THE TASK> When you reproduce the listing, keep every word as it is and drop the pictures.
[[ STORED DATA, beginning ]]
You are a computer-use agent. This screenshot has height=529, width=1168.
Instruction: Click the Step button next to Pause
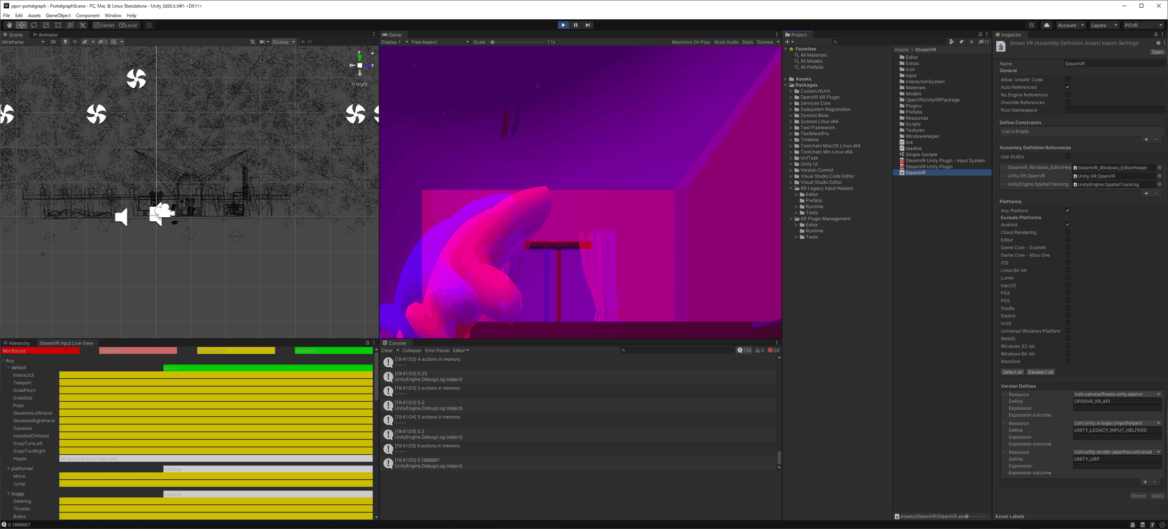(x=588, y=25)
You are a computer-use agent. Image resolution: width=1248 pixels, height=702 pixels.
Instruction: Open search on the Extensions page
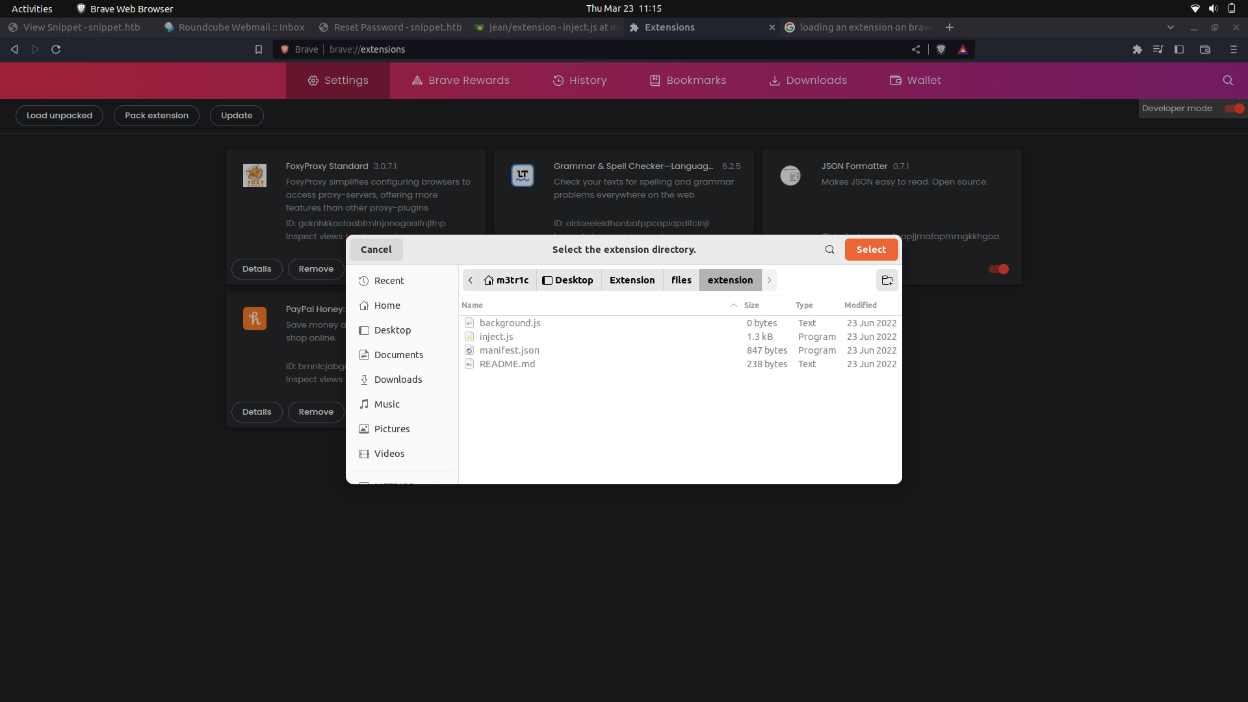pos(1228,80)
[[ STORED DATA, end ]]
FINISHED EXERCISE>
You are a computer-use agent. This screenshot has height=529, width=1168.
Instruction: Click the Step button next to Pause
(x=588, y=25)
You are a computer-use agent. Image resolution: width=1248 pixels, height=702 pixels.
Instruction: Open search on the Extensions page
pos(1228,80)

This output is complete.